## Obiettivo dell'esercizio
Formatta come tabella Markdown le righe del materiale partendo da quella che contiene "Open the candlestick", inclusa, e proseguendo fino alla fine del materiale. Usa le colonne "Numero" e "Riga del materiale" e ometti le righe vuote.
▼
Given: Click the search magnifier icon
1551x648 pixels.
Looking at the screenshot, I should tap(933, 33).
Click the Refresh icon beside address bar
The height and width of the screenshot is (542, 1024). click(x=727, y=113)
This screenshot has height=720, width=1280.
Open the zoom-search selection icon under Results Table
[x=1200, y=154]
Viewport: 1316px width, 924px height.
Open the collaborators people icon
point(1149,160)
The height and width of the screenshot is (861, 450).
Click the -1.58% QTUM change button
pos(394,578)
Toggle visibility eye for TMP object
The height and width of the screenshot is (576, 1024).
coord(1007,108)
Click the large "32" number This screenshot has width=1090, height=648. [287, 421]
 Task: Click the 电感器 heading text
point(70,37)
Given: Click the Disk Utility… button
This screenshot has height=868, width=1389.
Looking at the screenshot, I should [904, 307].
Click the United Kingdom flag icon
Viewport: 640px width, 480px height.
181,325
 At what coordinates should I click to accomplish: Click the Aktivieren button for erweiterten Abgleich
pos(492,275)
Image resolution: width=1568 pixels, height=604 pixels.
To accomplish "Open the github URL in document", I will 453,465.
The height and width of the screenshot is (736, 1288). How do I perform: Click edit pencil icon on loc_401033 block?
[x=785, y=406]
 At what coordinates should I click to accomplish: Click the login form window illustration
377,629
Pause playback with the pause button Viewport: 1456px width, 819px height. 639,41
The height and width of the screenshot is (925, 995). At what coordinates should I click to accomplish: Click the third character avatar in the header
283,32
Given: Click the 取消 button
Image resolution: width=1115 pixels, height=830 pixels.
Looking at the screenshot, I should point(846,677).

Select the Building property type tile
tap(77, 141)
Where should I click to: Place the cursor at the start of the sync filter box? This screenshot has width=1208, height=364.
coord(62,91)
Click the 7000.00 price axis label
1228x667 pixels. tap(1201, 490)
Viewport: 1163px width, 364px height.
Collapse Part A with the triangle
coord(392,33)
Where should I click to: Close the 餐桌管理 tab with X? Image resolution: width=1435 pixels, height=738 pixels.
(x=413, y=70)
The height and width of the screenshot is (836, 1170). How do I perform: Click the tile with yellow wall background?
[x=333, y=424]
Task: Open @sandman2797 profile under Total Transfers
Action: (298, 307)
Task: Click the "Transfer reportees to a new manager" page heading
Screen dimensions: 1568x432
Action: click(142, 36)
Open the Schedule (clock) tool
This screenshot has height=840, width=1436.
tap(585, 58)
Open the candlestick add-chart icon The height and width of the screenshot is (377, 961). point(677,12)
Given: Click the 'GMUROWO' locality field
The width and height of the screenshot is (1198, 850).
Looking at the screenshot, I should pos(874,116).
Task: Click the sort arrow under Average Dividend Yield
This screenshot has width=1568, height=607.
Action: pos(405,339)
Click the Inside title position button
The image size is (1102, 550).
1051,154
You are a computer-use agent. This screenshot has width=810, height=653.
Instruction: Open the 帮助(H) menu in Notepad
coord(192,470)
▲
## Risposta dell'esercizio
| Numero | Riga del materiale |
|---|---|
| 1 | Open the candlestick add-chart icon The height and width of the screenshot is (377, 961). point(677,12) |
| 2 | Given: Click the 'GMUROWO' locality field |
| 3 | The width and height of the screenshot is (1198, 850). |
| 4 | Looking at the screenshot, I should pos(874,116). |
| 5 | Task: Click the sort arrow under Average Dividend Yield |
| 6 | This screenshot has width=1568, height=607. |
| 7 | Action: pos(405,339) |
| 8 | Click the Inside title position button |
| 9 | The image size is (1102, 550). |
| 10 | 1051,154 |
| 11 | You are a computer-use agent. This screenshot has width=810, height=653. |
| 12 | Instruction: Open the 帮助(H) menu in Notepad |
| 13 | coord(192,470) |